Both would be short short-lived. The DNR was created by the 1961 legislature and made sweeping changes, including discontinuing both series of stamps following the 1961 seasons.
For a brief period of time, however, as new issues these stamps charmed collectors, including such fish and game luminaries such as Mrs. Powell (see Figure 28) and Morton Dean Joyce.
The stamps remain quite popular today. It seems that we collectors get pretty excited about an illustration on a fish and game stamp – no matter how small it is.
I must admit that I find these stamps to be appealing, myself, and that is why I selected them to conclude this series of posts. I really can’t explain why, there is just something about them I find elegant and pleasing.
There is a cute story that goes along with these stamps. It seems that for the 1961 trout stamp design, a contest was held among all West Virginia school children. A Charles Town seventh grader, Billy Willingham, was selected as the contest winner and he received a $25.00 savings bond from the West Virginia Conservation Commission (see Figure 29).
The 1960 and 1961 big game and trout stamps are uncommon but not so much that most fish and game collectors have not seen them. Many collectors own unused singles. The treat that Mort preserved for us – and which I am finally going to share – was a full set of complete booklet panes (see Figures 30 through 33).
Over the years I have seen a few other collections with one or two complete panes. However, Mort’s collection had the only full set that I am aware of.
Morton Dean Joyce was an avid stamp collector. He is known as the greatest Revenue stamp collector who ever lived. Mort had a deep and abiding interest in all revenue stamps, including fish and game stamps.
Best remembered for his his amazing collection of private die “match and medicine” stamps, Mort also succeeded in putting together an impressive collection of fish and game stamps. One of the best of all time.
Mort was a highly educated businessman, held a seat on the New York Stock exchange and was well-heeled. He had little difficulty in acquiring fish and game stamps from state agencies that, as a rule, did not sell stamps to collectors. In addition to acquiring stamps for his own collection, he made a habit of obtaining extra stamps to trade with his friends.
His interest in collecting booklet panes and a desire to preserve multiples is responsible for many of the surviving fish and game multiples in collections today.
Mort was heavily involved in all aspects of organized philately. He was an exhibitor, author and officer for many organizations and societies. He was on the Board of Directors of the Collectors Club of New York and was a founding member of the American Revenue Association – ARA #2.
Not so well known is that Mort was very generous with his time and made financial contributions to many organized philatelic endeavors and organizations – frequently making substantial donations anonymously. In other words, Mort was a good friend to philately.
Morton Dean Joyce was named to the American Philatelic Society Hall of Fame in 2008 and was an initial inductee in the Fish and Game Collectors Hall of Fame in 2015.
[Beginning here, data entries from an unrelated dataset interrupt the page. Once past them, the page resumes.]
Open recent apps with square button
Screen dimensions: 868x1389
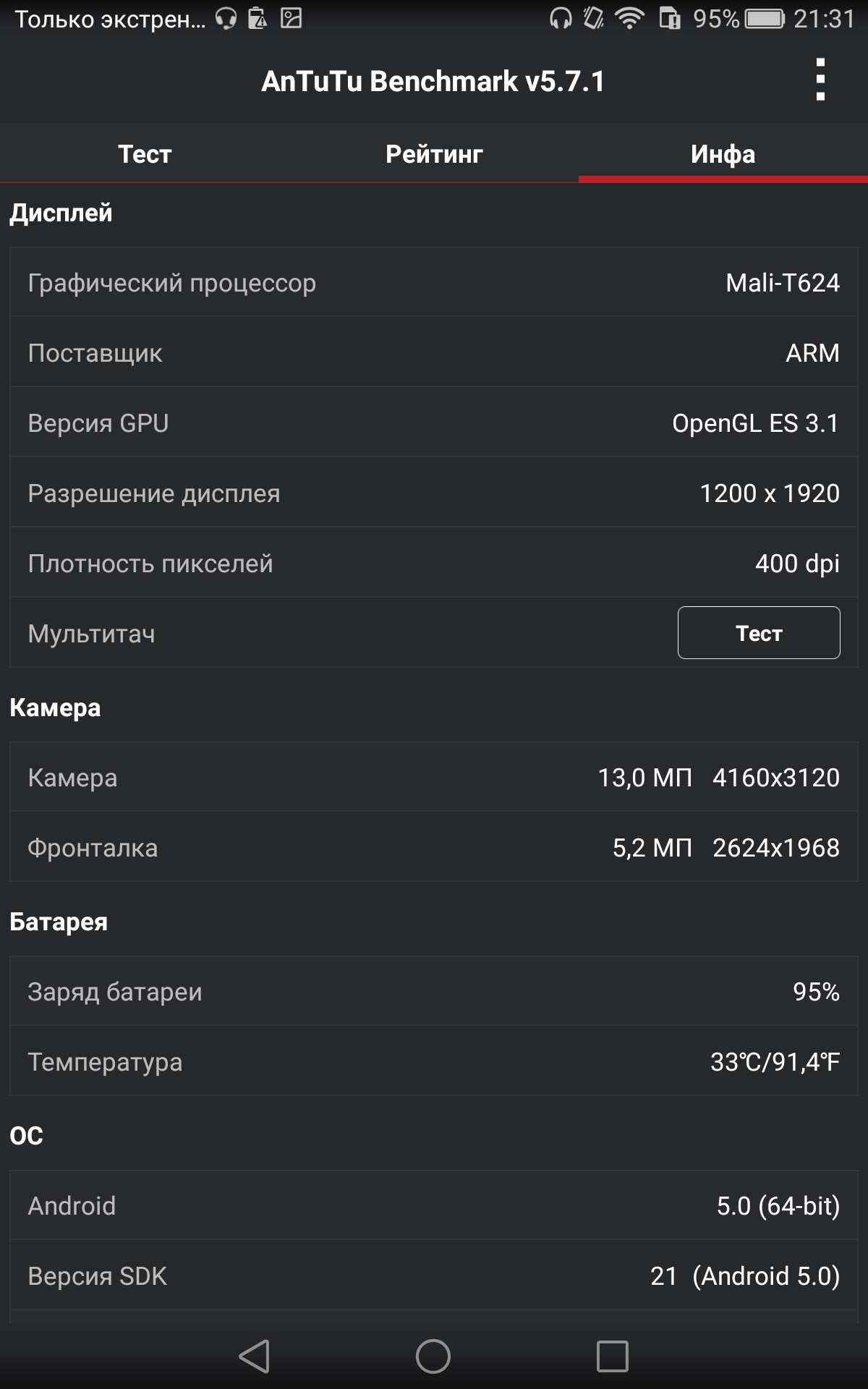612,1356
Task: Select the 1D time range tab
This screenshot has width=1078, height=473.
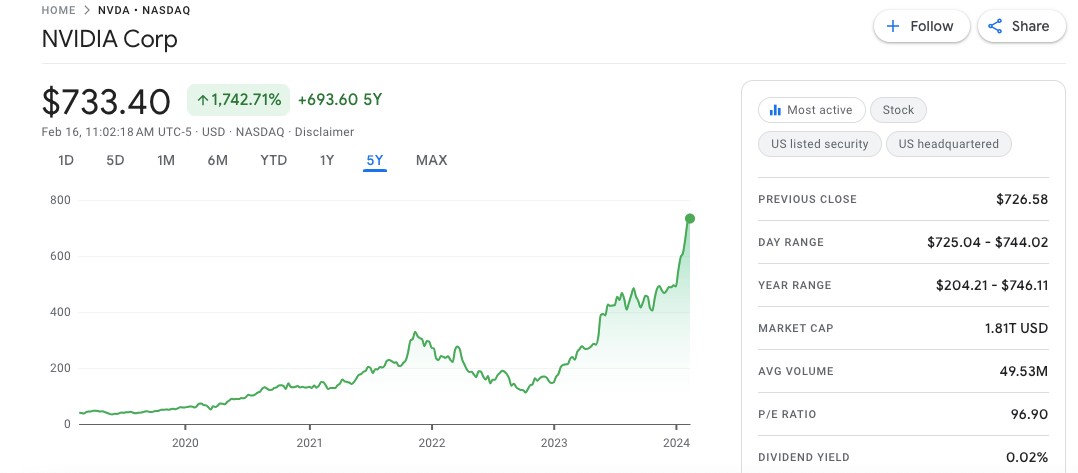Action: pyautogui.click(x=66, y=160)
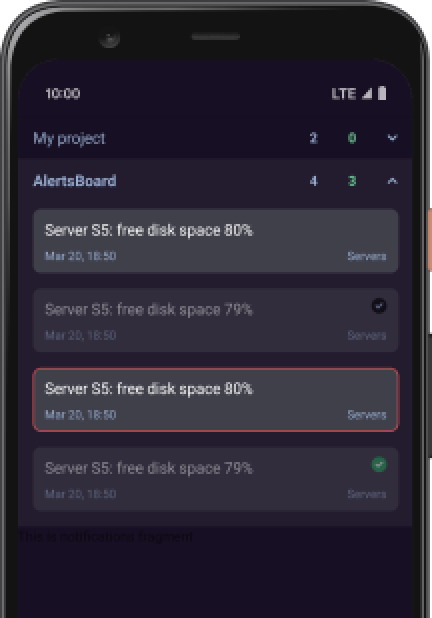The image size is (432, 618).
Task: Click Servers tag on first alert card
Action: pos(367,256)
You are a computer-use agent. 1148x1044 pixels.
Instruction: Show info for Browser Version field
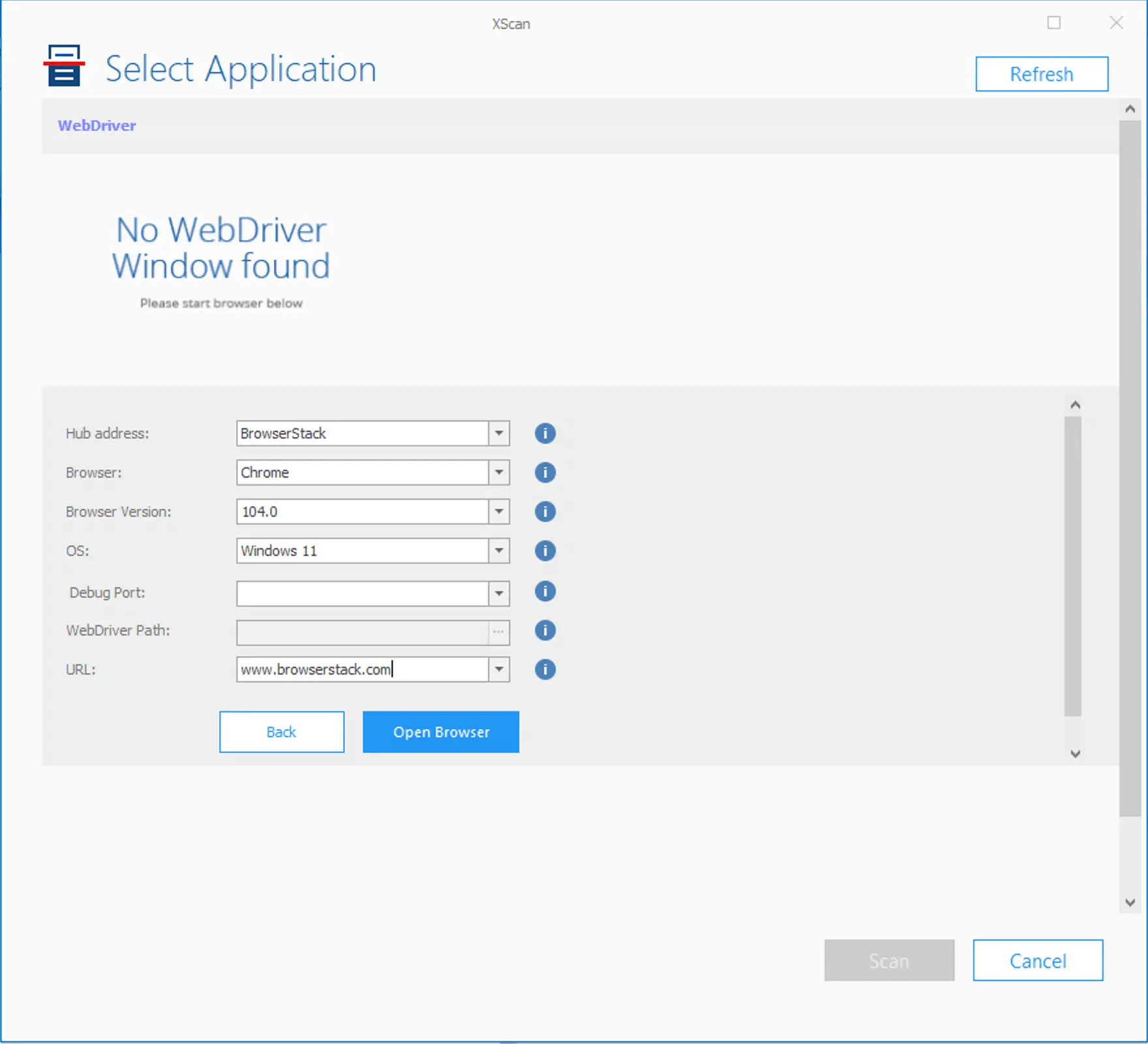click(x=545, y=512)
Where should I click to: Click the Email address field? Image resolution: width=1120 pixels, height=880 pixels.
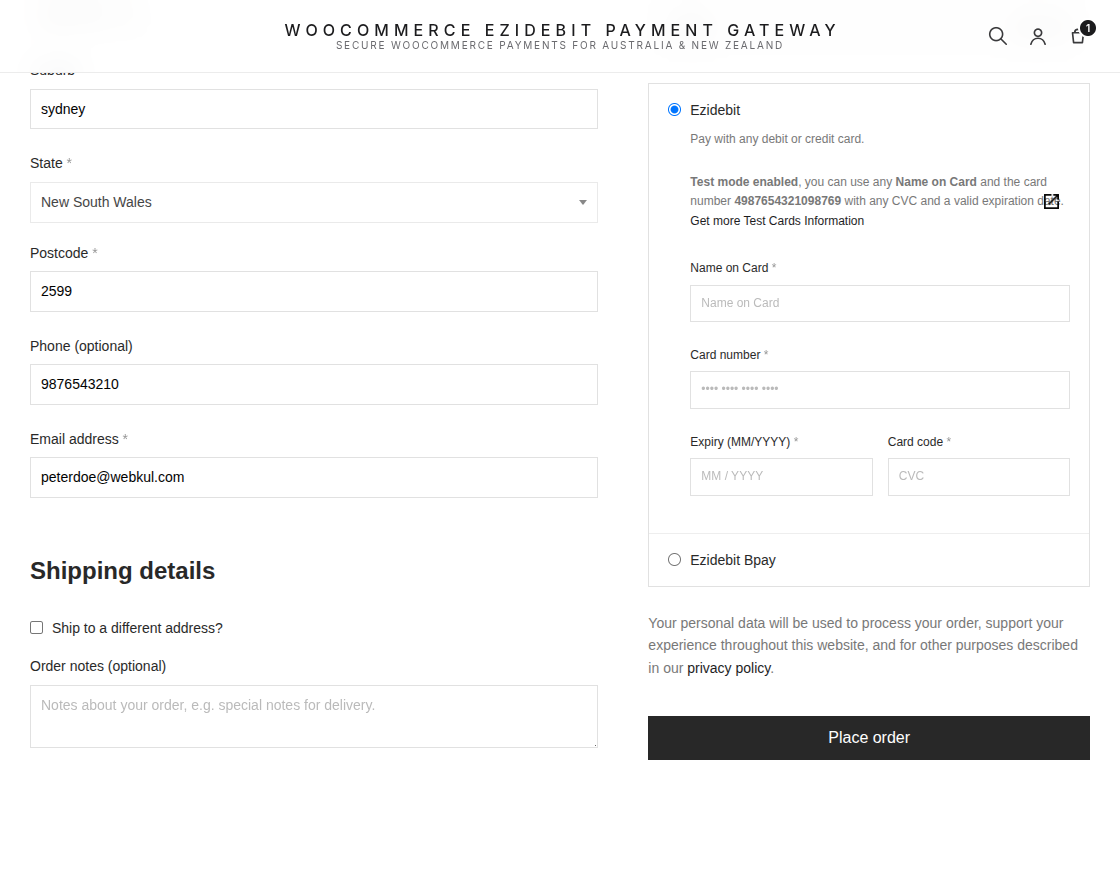coord(314,477)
For those of you who may have an unused Tennessee Shell Tax or Fur Tax stamp in your collection – or perhaps an unused Virginia Elk Hunting stamp – it is quite likely that your stamp was once held in the hands of Morton Dean Joyce.
I would like to thank Richard Friedberg, Eric Jackson and the Collectors Club of New York for their time and assistance in preparing this series of posts. To Mort, I am greatly appreciative of your farsighted method of stamp collecting – and am especially grateful for your help in obtaining and preserving many of the important treasures in the fish and game hobby.